Saturday, April 5, 2014

The paradox of modern parenthood

I've started reading All Joy and No Fun: The Paradox of Modern Parenthood by Jennifer Senior, a book about, well, modern parenting, and just in the first few chapters I've started thinking about things I never considered before when it comes to parenting and parenthood.  Here are a couple of tidbits I've thought about so far.

1) The Pill has given couples the ability to plan when they want to have children, yes.  But in the days before you could plan, and choose to have children (and when), there wasn't so much thought and expectations about it.  You did the business, you got pregnant, you got married if you weren't already, you had the kid, boom, done.  Now there's all this thought about it - ie when, how will it affect my career, what if we wait until we can afford it, etc - and that leads to all these expectations.  Once we make the conscious choice to have a kid, we then expect it to come with all the joy/spirituality/beauty/etc of the other choices we make in life, and there are all these expectations that pre-pill generations didn't have.  Like the kid will complete us.  And we will guide the kid on a spiritual journey.  Yada effing yada.

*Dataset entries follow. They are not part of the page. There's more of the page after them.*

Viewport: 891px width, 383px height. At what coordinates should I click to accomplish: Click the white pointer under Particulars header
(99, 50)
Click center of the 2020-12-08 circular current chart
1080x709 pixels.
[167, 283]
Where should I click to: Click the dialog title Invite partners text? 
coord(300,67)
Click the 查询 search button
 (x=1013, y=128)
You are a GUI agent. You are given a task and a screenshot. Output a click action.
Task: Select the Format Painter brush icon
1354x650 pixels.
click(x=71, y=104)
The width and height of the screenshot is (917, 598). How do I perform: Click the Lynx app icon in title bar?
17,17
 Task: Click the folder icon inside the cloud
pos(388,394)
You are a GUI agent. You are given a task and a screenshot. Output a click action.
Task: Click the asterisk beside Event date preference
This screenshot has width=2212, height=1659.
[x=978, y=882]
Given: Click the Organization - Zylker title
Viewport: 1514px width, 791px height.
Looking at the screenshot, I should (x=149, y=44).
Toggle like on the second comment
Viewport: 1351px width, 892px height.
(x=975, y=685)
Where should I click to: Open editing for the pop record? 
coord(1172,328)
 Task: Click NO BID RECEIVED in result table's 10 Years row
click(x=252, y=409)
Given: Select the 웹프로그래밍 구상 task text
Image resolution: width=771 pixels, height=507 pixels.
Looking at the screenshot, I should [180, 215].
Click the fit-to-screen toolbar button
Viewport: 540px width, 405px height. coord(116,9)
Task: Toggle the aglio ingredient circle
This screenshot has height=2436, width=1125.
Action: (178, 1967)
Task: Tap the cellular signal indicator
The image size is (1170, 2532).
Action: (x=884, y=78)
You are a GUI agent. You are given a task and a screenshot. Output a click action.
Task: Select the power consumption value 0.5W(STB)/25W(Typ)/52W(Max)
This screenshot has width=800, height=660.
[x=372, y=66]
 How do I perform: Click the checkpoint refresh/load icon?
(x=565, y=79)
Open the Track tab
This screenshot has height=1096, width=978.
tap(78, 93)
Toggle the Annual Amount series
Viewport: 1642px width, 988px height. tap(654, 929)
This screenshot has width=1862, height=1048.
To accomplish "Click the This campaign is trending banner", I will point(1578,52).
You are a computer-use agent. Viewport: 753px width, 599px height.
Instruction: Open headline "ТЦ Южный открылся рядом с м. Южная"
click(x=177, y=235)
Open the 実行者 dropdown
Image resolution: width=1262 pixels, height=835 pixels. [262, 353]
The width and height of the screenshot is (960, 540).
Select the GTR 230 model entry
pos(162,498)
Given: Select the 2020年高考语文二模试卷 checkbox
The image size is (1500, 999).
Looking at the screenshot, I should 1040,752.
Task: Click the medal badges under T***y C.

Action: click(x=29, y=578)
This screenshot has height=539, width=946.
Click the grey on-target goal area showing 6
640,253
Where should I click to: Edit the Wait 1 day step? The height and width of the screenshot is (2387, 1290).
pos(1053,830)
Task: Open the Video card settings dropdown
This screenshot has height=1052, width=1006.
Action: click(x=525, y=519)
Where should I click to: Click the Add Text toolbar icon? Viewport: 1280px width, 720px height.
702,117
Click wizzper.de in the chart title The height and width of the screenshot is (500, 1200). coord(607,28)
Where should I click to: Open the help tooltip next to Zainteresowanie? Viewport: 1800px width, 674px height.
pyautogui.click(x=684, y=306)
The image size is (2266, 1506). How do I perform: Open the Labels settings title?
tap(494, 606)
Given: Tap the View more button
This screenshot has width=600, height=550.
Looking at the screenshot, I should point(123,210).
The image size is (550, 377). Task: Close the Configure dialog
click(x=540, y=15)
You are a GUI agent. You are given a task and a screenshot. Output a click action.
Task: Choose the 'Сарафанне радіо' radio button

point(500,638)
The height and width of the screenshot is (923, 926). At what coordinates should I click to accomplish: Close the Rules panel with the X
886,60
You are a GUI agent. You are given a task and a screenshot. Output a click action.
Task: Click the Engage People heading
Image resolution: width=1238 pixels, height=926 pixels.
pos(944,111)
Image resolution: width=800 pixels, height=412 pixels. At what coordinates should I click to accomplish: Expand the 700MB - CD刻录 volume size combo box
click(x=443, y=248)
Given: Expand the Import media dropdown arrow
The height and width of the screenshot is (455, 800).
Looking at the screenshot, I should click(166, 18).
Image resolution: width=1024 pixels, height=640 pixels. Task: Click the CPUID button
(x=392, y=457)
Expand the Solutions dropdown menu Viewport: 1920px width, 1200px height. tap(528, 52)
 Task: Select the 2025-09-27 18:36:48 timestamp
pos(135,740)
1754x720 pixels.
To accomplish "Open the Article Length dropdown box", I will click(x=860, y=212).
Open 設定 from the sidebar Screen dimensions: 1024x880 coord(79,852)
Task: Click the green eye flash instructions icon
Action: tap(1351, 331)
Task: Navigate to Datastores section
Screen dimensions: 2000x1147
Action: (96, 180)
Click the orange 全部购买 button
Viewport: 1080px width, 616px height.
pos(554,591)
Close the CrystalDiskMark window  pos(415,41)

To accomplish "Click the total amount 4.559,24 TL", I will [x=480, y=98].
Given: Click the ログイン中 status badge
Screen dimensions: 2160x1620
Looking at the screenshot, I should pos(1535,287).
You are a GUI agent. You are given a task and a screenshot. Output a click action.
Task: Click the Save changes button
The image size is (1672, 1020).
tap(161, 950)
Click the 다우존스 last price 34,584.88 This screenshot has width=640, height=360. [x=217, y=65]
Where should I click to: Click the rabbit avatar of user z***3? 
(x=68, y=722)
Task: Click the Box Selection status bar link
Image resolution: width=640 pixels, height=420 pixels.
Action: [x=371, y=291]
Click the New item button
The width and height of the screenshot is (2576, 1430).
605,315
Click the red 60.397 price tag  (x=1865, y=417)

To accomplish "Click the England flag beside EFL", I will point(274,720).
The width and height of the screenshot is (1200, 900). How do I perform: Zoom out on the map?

2) The concept of childhood as we know it is relatively recent.  Pre-WWII you had kids and they worked in fields and factories as soon as they were able to.  Now we have all this pressure to provide a supportive, nurturing environment to help them be the best that they can be.  Not like that's a bad thing.  It's a great thing.  But it leads to a certain pressure that our grandmothers and great grandmothers didn't have.  It used to be that the kid would contribute economically to the family.  Now, not only do they not do that, but they cost us in all these self-actualization classes that we do with them (I know a 10 year old who is in 2 different scouts programs, takes clarinet, plays water polo, is in youth group, is in math olympics, plays soccer, and is in band.  When he does homework, let alone sleep or play video games, or do other kid stuff, I have no idea).

3)  Fights between parents once a kid is involved take on a whole new level of urgency.  Now I'm not just upset about my husband being a lazy SOB, I'm upset that this is the example he's setting, and the way he's training Baby H.  That ups the ante a few notches, and makes things a bit more heated.

4)  Chronic sleep deprivation has the same effects as being drunk.  And we've outlawed drinking while driving.  Yet parents of babies and young children are going through life, going to work, (and driving on the freeways) with these glazed eyes and inability to concentrate, lower inhibitions and higher levels of anxiety like drunk people.

5)  With smartphones allowing us to always be able to work, we never switch fully into family mode and turn off work, and we wind up never actually pleasing anyone or getting anything done the way we'd like.  I'm typing this as Hannah crawls around and chews on my toes.  Am I paying attention to her in the way I'd like?  Am I writing as creatively as I'd like.  No.  But I'm writing something, and Hannah gets a little bit of me (after having me all day, I should say), and so we make compromises.

And with that, it's getting time to start the bedtime routine.